Pace: Rep. Black should choose children over glider trucks

Chairwoman Diane Black (R-Tenn.) peers over the dais during the House Budget Committee hearing about a yet another effort to repeal the Affordable Care Act on Capitol Hill in Washington in March. (Gabriella Demczuk/The New York Times)
Chairwoman Diane Black (R-Tenn.) peers over the dais during the House Budget Committee hearing about a yet another effort to repeal the Affordable Care Act on Capitol Hill in Washington in March. (Gabriella Demczuk/The New York Times)

Just the other day, as my children and I were sitting in traffic on U.S. 27, stuck behind an old freight truck belching black soot into the air, my daughter exclaimed, "Oh, no, pollution! I don't want to breathe in that smoke."

Even at 4 years old, she understands that the pollution from freight trucks is dangerous for her health. She gets it, but some Tennessee leaders do not. Case in point: Rep. Diane Black.

photo Lindsay Pace

With her direct encouragement, Environmental Protection Agency Administrator Scott Pruitt might soon finalize a rollback that would re-open a trucking pollution loophole that puts our kids' health at risk.

It's no secret that Chattanooga is a transportation hub, with several major interstates (I-24, I-59, and I-75) running through our town. This, along with our close proximity to even bigger hubs in our region means our roads see their fair share of heavy-duty trucks.

And while Chattanooga's polluted past is all but fading in the rear-view mirror, let's not forget that we were once dubbed the nation's dirtiest city in 1969. We owe our cleaner air, in part, to stronger pollution standards and improvements in technology that make our cars cleaner.

This progress benefits everyone's health, but especially the health of the most vulnerable members of our communities-our children, the elderly, and the almost 450,000 Tennesseans living with asthma.

Yet despite our progress, Rep. Black and the EPA, under Scott Pruitt's leadership, are pushing hard for an exemption that allows for the sale of super-polluting "glider" trucks.

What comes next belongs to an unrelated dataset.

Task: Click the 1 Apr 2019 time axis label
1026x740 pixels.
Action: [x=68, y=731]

These trucks take old, dirty engines and put them back on the road in new truck bodies-without any of the modern pollution controls that all other new freight trucks have to use. Government testing found that "gliders" can emit as much as 450 times more particulate matter, commonly known as soot, than modern, new freight trucks-pollution that causes asthma attacks and harms young lungs.

So why then is Rep. Black advocating that the EPA re-open a loophole that allows for the sale of these dirty trucks without any modern pollution controls?

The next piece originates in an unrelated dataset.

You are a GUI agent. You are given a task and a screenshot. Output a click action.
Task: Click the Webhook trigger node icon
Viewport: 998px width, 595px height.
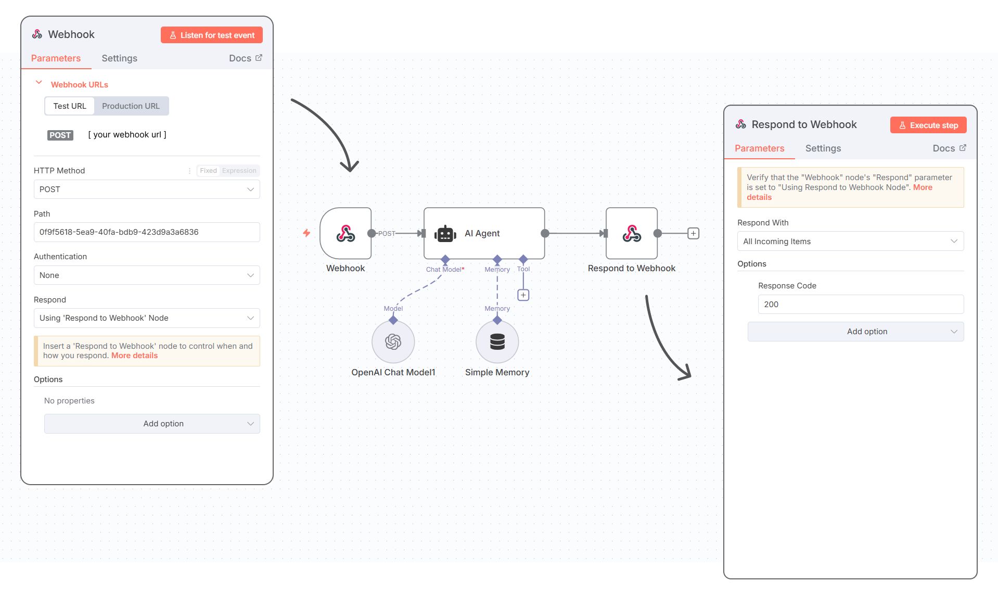[x=346, y=234]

Maybe it's because Rep. Black has received $225,000 in campaign contributions from Fitzgerald Glider Kits, a Crossville-based company poised to profit from this loophole, including related entities, executives and individuals.

Meanwhile, experts at Tennessee Tech University are now questioning the methodology and accuracy of a study it produced that downplayed the pollution impacts of glider trucks. The Fitzgerald-funded study has prompted an internal research misconduct investigation at Tennessee Tech, a faculty Senate resolution, and protests on campus. TTU's president recently wrote Rep. Black advising her to not rely on the compromised study. The president had the same message for the EPA, which cited the study in its proposal to re-open the loophole.

It's clear that Rep. Black needs to reconsider her misguided support for super-polluting glider trucks that threaten to undo decades of progress to clean up freight trucks. She is wrong to promote a company that exploits a pollution loophole at the expense of truck dealers who try to follow the rules and protect children's health. I urge her to stand by her youngest constituents' health and reconsider her support for super-polluting "glider" trucks.

Lindsay Pace lives in St. Elmo with her husband and two young children. She is the Tennessee field organizer for Moms Clean Air Force, a national community of more than one million moms and dads fighting air pollution and climate change - of which 22,000 are Tennessee-based members.